• _MATERIAL FOR THIS TASK_
+++++

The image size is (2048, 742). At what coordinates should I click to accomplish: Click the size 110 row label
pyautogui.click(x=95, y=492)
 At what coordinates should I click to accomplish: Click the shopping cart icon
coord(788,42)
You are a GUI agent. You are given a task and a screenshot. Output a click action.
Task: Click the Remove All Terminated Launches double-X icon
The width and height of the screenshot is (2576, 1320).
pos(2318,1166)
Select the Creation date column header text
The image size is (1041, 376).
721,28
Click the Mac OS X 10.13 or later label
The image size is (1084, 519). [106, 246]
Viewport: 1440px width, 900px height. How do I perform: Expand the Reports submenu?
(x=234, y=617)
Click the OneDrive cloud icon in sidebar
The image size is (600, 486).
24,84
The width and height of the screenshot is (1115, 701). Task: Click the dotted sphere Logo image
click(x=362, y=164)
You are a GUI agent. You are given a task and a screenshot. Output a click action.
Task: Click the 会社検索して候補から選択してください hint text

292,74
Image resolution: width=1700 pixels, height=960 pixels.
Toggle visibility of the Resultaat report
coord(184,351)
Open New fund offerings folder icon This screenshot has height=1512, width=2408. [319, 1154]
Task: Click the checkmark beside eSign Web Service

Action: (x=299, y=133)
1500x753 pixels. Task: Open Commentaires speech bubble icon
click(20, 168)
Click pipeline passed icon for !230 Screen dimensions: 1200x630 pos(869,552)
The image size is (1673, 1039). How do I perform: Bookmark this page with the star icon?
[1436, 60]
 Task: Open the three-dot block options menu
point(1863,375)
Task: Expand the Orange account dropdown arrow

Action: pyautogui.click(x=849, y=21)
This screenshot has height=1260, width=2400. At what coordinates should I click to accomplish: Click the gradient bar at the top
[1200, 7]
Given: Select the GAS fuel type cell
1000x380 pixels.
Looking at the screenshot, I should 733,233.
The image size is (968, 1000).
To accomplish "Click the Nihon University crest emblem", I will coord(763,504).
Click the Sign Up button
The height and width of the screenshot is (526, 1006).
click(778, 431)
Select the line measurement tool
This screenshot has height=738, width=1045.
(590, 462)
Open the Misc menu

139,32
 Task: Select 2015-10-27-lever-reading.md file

+++++

• _AIM_
Convert the lines above into a Markdown table with one row per line, skipping the blank ones. Use a column named Row for the running number and a column named Line for the line itself.

• _EXERCISE RESPONSE_
| Row | Line |
|---|---|
| 1 | The image size is (2048, 742). At what coordinates should I click to accomplish: Click the size 110 row label |
| 2 | pyautogui.click(x=95, y=492) |
| 3 |  At what coordinates should I click to accomplish: Click the shopping cart icon |
| 4 | coord(788,42) |
| 5 | You are a GUI agent. You are given a task and a screenshot. Output a click action. |
| 6 | Task: Click the Remove All Terminated Launches double-X icon |
| 7 | The width and height of the screenshot is (2576, 1320). |
| 8 | pos(2318,1166) |
| 9 | Select the Creation date column header text |
| 10 | The image size is (1041, 376). |
| 11 | 721,28 |
| 12 | Click the Mac OS X 10.13 or later label |
| 13 | The image size is (1084, 519). [106, 246] |
| 14 | Viewport: 1440px width, 900px height. How do I perform: Expand the Reports submenu? |
| 15 | (x=234, y=617) |
| 16 | Click the OneDrive cloud icon in sidebar |
| 17 | The image size is (600, 486). |
| 18 | 24,84 |
| 19 | The width and height of the screenshot is (1115, 701). Task: Click the dotted sphere Logo image |
| 20 | click(x=362, y=164) |
| 21 | You are a GUI agent. You are given a task and a screenshot. Output a click action. |
| 22 | Task: Click the 会社検索して候補から選択してください hint text |
| 23 | 292,74 |
| 24 | Image resolution: width=1700 pixels, height=960 pixels. |
| 25 | Toggle visibility of the Resultaat report |
| 26 | coord(184,351) |
| 27 | Open New fund offerings folder icon This screenshot has height=1512, width=2408. [319, 1154] |
| 28 | Task: Click the checkmark beside eSign Web Service |
| 29 | Action: (x=299, y=133) |
| 30 | 1500x753 pixels. Task: Open Commentaires speech bubble icon |
| 31 | click(20, 168) |
| 32 | Click pipeline passed icon for !230 Screen dimensions: 1200x630 pos(869,552) |
| 33 | The image size is (1673, 1039). How do I perform: Bookmark this page with the star icon? |
| 34 | [1436, 60] |
| 35 |  Task: Open the three-dot block options menu |
| 36 | point(1863,375) |
| 37 | Task: Expand the Orange account dropdown arrow |
| 38 | Action: pyautogui.click(x=849, y=21) |
| 39 | This screenshot has height=1260, width=2400. At what coordinates should I click to accomplish: Click the gradient bar at the top |
| 40 | [1200, 7] |
| 41 | Given: Select the GAS fuel type cell |
| 42 | 1000x380 pixels. |
| 43 | Looking at the screenshot, I should 733,233. |
| 44 | The image size is (968, 1000). |
| 45 | To accomplish "Click the Nihon University crest emblem", I will coord(763,504). |
| 46 | Click the Sign Up button |
| 47 | The height and width of the screenshot is (526, 1006). |
| 48 | click(778, 431) |
| 49 | Select the line measurement tool |
| 50 | This screenshot has height=738, width=1045. |
| 51 | (590, 462) |
| 52 | Open the Misc menu |
| 53 | 139,32 |
| 54 |  Task: Select 2015-10-27-lever-reading.md file |